## Dataset records
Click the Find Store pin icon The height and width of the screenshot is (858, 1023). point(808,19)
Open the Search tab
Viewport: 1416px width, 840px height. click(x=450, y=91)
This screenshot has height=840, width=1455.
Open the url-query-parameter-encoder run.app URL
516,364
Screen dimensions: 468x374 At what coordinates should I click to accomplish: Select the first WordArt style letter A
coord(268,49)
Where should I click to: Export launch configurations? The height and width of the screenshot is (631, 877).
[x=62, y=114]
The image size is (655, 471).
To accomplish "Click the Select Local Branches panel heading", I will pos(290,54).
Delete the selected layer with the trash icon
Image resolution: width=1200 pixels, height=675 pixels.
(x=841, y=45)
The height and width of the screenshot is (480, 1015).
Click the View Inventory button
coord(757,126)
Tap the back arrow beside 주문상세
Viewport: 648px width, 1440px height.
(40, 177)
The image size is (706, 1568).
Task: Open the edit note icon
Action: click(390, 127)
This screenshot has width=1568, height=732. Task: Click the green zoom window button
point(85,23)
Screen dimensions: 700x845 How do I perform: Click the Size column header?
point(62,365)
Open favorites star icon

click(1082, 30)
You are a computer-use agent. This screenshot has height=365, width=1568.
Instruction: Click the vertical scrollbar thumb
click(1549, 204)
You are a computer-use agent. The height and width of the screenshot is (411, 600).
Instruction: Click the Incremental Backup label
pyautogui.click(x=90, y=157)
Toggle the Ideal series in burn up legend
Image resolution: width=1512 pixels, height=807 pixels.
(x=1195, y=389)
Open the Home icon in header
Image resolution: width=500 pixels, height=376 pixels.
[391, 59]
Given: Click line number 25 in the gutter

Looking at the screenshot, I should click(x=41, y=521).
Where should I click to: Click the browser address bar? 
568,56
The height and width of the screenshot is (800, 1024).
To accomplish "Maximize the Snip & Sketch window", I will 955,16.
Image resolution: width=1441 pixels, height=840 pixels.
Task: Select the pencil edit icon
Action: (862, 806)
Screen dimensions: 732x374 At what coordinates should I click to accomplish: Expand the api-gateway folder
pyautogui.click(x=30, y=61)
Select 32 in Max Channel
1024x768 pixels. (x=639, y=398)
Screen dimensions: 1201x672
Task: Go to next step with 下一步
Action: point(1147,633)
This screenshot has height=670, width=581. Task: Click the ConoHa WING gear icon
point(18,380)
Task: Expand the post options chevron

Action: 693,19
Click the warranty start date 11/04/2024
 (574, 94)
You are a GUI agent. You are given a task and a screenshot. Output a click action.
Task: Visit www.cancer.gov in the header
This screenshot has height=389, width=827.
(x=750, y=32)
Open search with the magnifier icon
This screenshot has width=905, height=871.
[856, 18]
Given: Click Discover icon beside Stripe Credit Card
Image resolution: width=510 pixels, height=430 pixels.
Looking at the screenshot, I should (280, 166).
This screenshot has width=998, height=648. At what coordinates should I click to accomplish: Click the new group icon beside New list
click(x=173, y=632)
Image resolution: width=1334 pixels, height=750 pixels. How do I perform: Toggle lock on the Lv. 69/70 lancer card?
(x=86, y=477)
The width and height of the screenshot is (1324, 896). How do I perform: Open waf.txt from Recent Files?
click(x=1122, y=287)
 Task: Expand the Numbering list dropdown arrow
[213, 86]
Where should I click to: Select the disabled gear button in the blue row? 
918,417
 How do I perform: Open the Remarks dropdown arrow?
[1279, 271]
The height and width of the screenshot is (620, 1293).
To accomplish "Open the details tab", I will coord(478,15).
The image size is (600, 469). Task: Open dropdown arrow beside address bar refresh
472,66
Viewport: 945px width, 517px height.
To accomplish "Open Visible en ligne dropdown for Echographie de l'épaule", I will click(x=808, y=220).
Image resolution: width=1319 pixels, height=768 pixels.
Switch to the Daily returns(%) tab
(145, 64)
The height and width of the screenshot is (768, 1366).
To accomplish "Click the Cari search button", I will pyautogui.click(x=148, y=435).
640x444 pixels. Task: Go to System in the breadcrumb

## Aim
Please recast all the records above as a Markdown table with two columns, Row and Text. Put a row number in Row and one line in Text, and skip blank lines.

## Solved problem
| Row | Text |
|---|---|
| 1 | Click the Find Store pin icon The height and width of the screenshot is (858, 1023). point(808,19) |
| 2 | Open the Search tab |
| 3 | Viewport: 1416px width, 840px height. click(x=450, y=91) |
| 4 | This screenshot has height=840, width=1455. |
| 5 | Open the url-query-parameter-encoder run.app URL |
| 6 | 516,364 |
| 7 | Screen dimensions: 468x374 At what coordinates should I click to accomplish: Select the first WordArt style letter A |
| 8 | coord(268,49) |
| 9 | Where should I click to: Export launch configurations? The height and width of the screenshot is (631, 877). |
| 10 | [x=62, y=114] |
| 11 | The image size is (655, 471). |
| 12 | To accomplish "Click the Select Local Branches panel heading", I will pos(290,54). |
| 13 | Delete the selected layer with the trash icon |
| 14 | Image resolution: width=1200 pixels, height=675 pixels. |
| 15 | (x=841, y=45) |
| 16 | The height and width of the screenshot is (480, 1015). |
| 17 | Click the View Inventory button |
| 18 | coord(757,126) |
| 19 | Tap the back arrow beside 주문상세 |
| 20 | Viewport: 648px width, 1440px height. |
| 21 | (40, 177) |
| 22 | The image size is (706, 1568). |
| 23 | Task: Open the edit note icon |
| 24 | Action: click(390, 127) |
| 25 | This screenshot has width=1568, height=732. Task: Click the green zoom window button |
| 26 | point(85,23) |
| 27 | Screen dimensions: 700x845 How do I perform: Click the Size column header? |
| 28 | point(62,365) |
| 29 | Open favorites star icon |
| 30 | click(1082, 30) |
| 31 | You are a computer-use agent. This screenshot has height=365, width=1568. |
| 32 | Instruction: Click the vertical scrollbar thumb |
| 33 | click(1549, 204) |
| 34 | You are a computer-use agent. The height and width of the screenshot is (411, 600). |
| 35 | Instruction: Click the Incremental Backup label |
| 36 | pyautogui.click(x=90, y=157) |
| 37 | Toggle the Ideal series in burn up legend |
| 38 | Image resolution: width=1512 pixels, height=807 pixels. |
| 39 | (x=1195, y=389) |
| 40 | Open the Home icon in header |
| 41 | Image resolution: width=500 pixels, height=376 pixels. |
| 42 | [391, 59] |
| 43 | Given: Click line number 25 in the gutter |
| 44 | Looking at the screenshot, I should click(x=41, y=521). |
| 45 | Where should I click to: Click the browser address bar?  |
| 46 | 568,56 |
| 47 | The height and width of the screenshot is (800, 1024). |
| 48 | To accomplish "Maximize the Snip & Sketch window", I will 955,16. |
| 49 | Image resolution: width=1441 pixels, height=840 pixels. |
| 50 | Task: Select the pencil edit icon |
| 51 | Action: (862, 806) |
| 52 | Screen dimensions: 732x374 At what coordinates should I click to accomplish: Expand the api-gateway folder |
| 53 | pyautogui.click(x=30, y=61) |
| 54 | Select 32 in Max Channel |
| 55 | 1024x768 pixels. (x=639, y=398) |
| 56 | Screen dimensions: 1201x672 |
| 57 | Task: Go to next step with 下一步 |
| 58 | Action: point(1147,633) |
| 59 | This screenshot has height=670, width=581. Task: Click the ConoHa WING gear icon |
| 60 | point(18,380) |
| 61 | Task: Expand the post options chevron |
| 62 | Action: 693,19 |
| 63 | Click the warranty start date 11/04/2024 |
| 64 |  (574, 94) |
| 65 | You are a GUI agent. You are given a task and a screenshot. Output a click action. |
| 66 | Task: Visit www.cancer.gov in the header |
| 67 | This screenshot has height=389, width=827. |
| 68 | (x=750, y=32) |
| 69 | Open search with the magnifier icon |
| 70 | This screenshot has width=905, height=871. |
| 71 | [856, 18] |
| 72 | Given: Click Discover icon beside Stripe Credit Card |
| 73 | Image resolution: width=510 pixels, height=430 pixels. |
| 74 | Looking at the screenshot, I should (280, 166). |
| 75 | This screenshot has width=998, height=648. At what coordinates should I click to accomplish: Click the new group icon beside New list |
| 76 | click(x=173, y=632) |
| 77 | Image resolution: width=1334 pixels, height=750 pixels. How do I perform: Toggle lock on the Lv. 69/70 lancer card? |
| 78 | (x=86, y=477) |
| 79 | The width and height of the screenshot is (1324, 896). How do I perform: Open waf.txt from Recent Files? |
| 80 | click(x=1122, y=287) |
| 81 |  Task: Expand the Numbering list dropdown arrow |
| 82 | [213, 86] |
| 83 | Where should I click to: Select the disabled gear button in the blue row?  |
| 84 | 918,417 |
| 85 |  How do I perform: Open the Remarks dropdown arrow? |
| 86 | [1279, 271] |
| 87 | The height and width of the screenshot is (620, 1293). |
| 88 | To accomplish "Open the details tab", I will coord(478,15). |
| 89 | The image size is (600, 469). Task: Open dropdown arrow beside address bar refresh |
| 90 | 472,66 |
| 91 | Viewport: 945px width, 517px height. |
| 92 | To accomplish "Open Visible en ligne dropdown for Echographie de l'épaule", I will click(x=808, y=220). |
| 93 | Image resolution: width=1319 pixels, height=768 pixels. |
| 94 | Switch to the Daily returns(%) tab |
| 95 | (145, 64) |
| 96 | The height and width of the screenshot is (768, 1366). |
| 97 | To accomplish "Click the Cari search button", I will pyautogui.click(x=148, y=435). |
| 98 | 640x444 pixels. Task: Go to System in the breadcrumb |